WHAT THIS TASK INVOLVES —
Return every one of the records below unchanged, line for line.

Records pointing to text and elements
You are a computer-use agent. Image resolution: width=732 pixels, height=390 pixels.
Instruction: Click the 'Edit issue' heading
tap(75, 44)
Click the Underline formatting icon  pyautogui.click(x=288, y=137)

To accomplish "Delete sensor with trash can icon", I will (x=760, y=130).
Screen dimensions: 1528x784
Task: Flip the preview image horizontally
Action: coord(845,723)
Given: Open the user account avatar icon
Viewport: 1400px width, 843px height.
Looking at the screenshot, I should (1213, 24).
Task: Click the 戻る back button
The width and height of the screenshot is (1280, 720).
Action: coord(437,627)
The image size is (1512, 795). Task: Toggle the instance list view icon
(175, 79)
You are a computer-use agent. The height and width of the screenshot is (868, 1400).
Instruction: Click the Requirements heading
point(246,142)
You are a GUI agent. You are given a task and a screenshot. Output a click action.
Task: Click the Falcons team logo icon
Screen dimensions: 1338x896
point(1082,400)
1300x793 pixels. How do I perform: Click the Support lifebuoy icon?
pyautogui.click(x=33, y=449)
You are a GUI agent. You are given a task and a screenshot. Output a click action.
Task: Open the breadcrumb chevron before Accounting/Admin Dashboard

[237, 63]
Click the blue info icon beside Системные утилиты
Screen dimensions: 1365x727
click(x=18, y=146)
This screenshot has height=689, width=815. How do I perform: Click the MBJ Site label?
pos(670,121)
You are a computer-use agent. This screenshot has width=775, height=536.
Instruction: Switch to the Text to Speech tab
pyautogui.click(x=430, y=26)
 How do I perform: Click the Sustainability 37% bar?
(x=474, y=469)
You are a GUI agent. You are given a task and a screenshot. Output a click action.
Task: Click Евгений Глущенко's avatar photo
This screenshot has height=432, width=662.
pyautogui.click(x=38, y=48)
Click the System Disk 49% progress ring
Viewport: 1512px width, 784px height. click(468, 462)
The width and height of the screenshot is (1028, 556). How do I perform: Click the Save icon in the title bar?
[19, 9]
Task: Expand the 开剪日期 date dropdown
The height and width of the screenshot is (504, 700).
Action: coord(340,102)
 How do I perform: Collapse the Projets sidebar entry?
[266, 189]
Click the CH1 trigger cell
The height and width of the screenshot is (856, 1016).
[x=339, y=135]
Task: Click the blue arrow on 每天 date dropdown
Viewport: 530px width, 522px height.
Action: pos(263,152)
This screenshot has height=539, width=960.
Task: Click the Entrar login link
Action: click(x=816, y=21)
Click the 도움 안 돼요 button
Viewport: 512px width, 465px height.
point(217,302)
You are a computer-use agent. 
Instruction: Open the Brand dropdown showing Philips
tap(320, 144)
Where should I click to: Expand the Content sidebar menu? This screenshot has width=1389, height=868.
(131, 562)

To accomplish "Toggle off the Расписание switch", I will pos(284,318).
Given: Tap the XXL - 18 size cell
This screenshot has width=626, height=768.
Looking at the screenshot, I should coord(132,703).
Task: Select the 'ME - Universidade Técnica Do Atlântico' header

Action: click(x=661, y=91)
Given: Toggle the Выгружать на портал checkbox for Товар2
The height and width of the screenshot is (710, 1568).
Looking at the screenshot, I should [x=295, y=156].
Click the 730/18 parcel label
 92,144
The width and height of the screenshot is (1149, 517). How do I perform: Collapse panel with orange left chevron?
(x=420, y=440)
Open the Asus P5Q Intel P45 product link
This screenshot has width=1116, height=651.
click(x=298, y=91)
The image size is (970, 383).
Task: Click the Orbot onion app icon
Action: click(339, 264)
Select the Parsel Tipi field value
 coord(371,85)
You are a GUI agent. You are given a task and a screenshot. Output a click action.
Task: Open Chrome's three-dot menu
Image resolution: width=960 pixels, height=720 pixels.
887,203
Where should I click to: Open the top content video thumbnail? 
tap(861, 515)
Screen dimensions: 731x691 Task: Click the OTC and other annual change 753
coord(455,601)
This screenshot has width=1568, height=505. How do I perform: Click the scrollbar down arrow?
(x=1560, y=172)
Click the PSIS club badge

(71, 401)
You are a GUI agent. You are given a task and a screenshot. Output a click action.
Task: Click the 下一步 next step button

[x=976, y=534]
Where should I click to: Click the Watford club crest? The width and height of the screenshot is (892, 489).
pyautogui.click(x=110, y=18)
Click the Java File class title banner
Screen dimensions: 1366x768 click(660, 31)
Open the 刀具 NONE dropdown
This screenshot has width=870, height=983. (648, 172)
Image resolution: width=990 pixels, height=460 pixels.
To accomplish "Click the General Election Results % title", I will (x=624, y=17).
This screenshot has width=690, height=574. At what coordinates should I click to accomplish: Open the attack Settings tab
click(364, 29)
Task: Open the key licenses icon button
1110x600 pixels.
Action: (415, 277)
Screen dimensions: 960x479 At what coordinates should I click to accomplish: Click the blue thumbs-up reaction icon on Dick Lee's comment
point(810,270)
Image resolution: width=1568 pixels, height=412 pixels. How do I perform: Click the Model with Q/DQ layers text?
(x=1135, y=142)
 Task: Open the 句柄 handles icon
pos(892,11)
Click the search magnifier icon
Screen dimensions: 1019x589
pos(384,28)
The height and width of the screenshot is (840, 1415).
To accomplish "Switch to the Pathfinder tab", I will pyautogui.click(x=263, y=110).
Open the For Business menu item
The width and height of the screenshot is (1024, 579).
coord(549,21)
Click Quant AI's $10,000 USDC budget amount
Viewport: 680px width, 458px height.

FINAL RESULT —
You are a computer-use agent. Image resolution: width=732 pixels, height=390 pixels.
Instruction: Click the 'Edit issue' heading
tap(75, 44)
Click the Underline formatting icon  pyautogui.click(x=288, y=137)

To accomplish "Delete sensor with trash can icon", I will (x=760, y=130).
Screen dimensions: 1528x784
Task: Flip the preview image horizontally
Action: coord(845,723)
Given: Open the user account avatar icon
Viewport: 1400px width, 843px height.
Looking at the screenshot, I should (1213, 24).
Task: Click the 戻る back button
The width and height of the screenshot is (1280, 720).
Action: coord(437,627)
The image size is (1512, 795). Task: Toggle the instance list view icon
(175, 79)
You are a computer-use agent. The height and width of the screenshot is (868, 1400).
Instruction: Click the Requirements heading
point(246,142)
You are a GUI agent. You are given a task and a screenshot. Output a click action.
Task: Click the Falcons team logo icon
Screen dimensions: 1338x896
point(1082,400)
1300x793 pixels. How do I perform: Click the Support lifebuoy icon?
pyautogui.click(x=33, y=449)
You are a GUI agent. You are given a task and a screenshot. Output a click action.
Task: Open the breadcrumb chevron before Accounting/Admin Dashboard

[237, 63]
Click the blue info icon beside Системные утилиты
Screen dimensions: 1365x727
click(x=18, y=146)
This screenshot has height=689, width=815. How do I perform: Click the MBJ Site label?
pos(670,121)
You are a computer-use agent. This screenshot has width=775, height=536.
Instruction: Switch to the Text to Speech tab
pyautogui.click(x=430, y=26)
 How do I perform: Click the Sustainability 37% bar?
(x=474, y=469)
You are a GUI agent. You are given a task and a screenshot. Output a click action.
Task: Click Евгений Глущенко's avatar photo
This screenshot has height=432, width=662.
pyautogui.click(x=38, y=48)
Click the System Disk 49% progress ring
Viewport: 1512px width, 784px height. click(468, 462)
The width and height of the screenshot is (1028, 556). How do I perform: Click the Save icon in the title bar?
[19, 9]
Task: Expand the 开剪日期 date dropdown
The height and width of the screenshot is (504, 700).
Action: coord(340,102)
 How do I perform: Collapse the Projets sidebar entry?
[266, 189]
Click the CH1 trigger cell
The height and width of the screenshot is (856, 1016).
[x=339, y=135]
Task: Click the blue arrow on 每天 date dropdown
Viewport: 530px width, 522px height.
Action: pos(263,152)
This screenshot has height=539, width=960.
Task: Click the Entrar login link
Action: click(x=816, y=21)
Click the 도움 안 돼요 button
Viewport: 512px width, 465px height.
point(217,302)
You are a computer-use agent. 
Instruction: Open the Brand dropdown showing Philips
tap(320, 144)
Where should I click to: Expand the Content sidebar menu? This screenshot has width=1389, height=868.
(131, 562)

To accomplish "Toggle off the Расписание switch", I will pos(284,318).
Given: Tap the XXL - 18 size cell
This screenshot has width=626, height=768.
Looking at the screenshot, I should coord(132,703).
Task: Select the 'ME - Universidade Técnica Do Atlântico' header

Action: click(x=661, y=91)
Given: Toggle the Выгружать на портал checkbox for Товар2
The height and width of the screenshot is (710, 1568).
Looking at the screenshot, I should [x=295, y=156].
Click the 730/18 parcel label
 92,144
The width and height of the screenshot is (1149, 517). How do I perform: Collapse panel with orange left chevron?
(x=420, y=440)
Open the Asus P5Q Intel P45 product link
This screenshot has width=1116, height=651.
click(x=298, y=91)
The image size is (970, 383).
Task: Click the Orbot onion app icon
Action: click(339, 264)
Select the Parsel Tipi field value
 coord(371,85)
You are a GUI agent. You are given a task and a screenshot. Output a click action.
Task: Open Chrome's three-dot menu
Image resolution: width=960 pixels, height=720 pixels.
887,203
Where should I click to: Open the top content video thumbnail? 
tap(861, 515)
Screen dimensions: 731x691 Task: Click the OTC and other annual change 753
coord(455,601)
This screenshot has width=1568, height=505. How do I perform: Click the scrollbar down arrow?
(x=1560, y=172)
Click the PSIS club badge

(71, 401)
You are a GUI agent. You are given a task and a screenshot. Output a click action.
Task: Click the 下一步 next step button

[x=976, y=534]
Where should I click to: Click the Watford club crest? The width and height of the screenshot is (892, 489).
pyautogui.click(x=110, y=18)
Click the Java File class title banner
Screen dimensions: 1366x768 click(660, 31)
Open the 刀具 NONE dropdown
This screenshot has width=870, height=983. (648, 172)
Image resolution: width=990 pixels, height=460 pixels.
To accomplish "Click the General Election Results % title", I will (x=624, y=17).
This screenshot has width=690, height=574. At what coordinates should I click to accomplish: Open the attack Settings tab
click(364, 29)
Task: Open the key licenses icon button
1110x600 pixels.
Action: (415, 277)
Screen dimensions: 960x479 At what coordinates should I click to accomplish: Click the blue thumbs-up reaction icon on Dick Lee's comment
point(810,270)
Image resolution: width=1568 pixels, height=412 pixels. How do I perform: Click the Model with Q/DQ layers text?
(x=1135, y=142)
 Task: Open the 句柄 handles icon
pos(892,11)
Click the search magnifier icon
Screen dimensions: 1019x589
pos(384,28)
The height and width of the screenshot is (840, 1415).
To accomplish "Switch to the Pathfinder tab", I will pyautogui.click(x=263, y=110).
Open the For Business menu item
The width and height of the screenshot is (1024, 579).
coord(549,21)
Click Quant AI's $10,000 USDC budget amount
Viewport: 680px width, 458px height.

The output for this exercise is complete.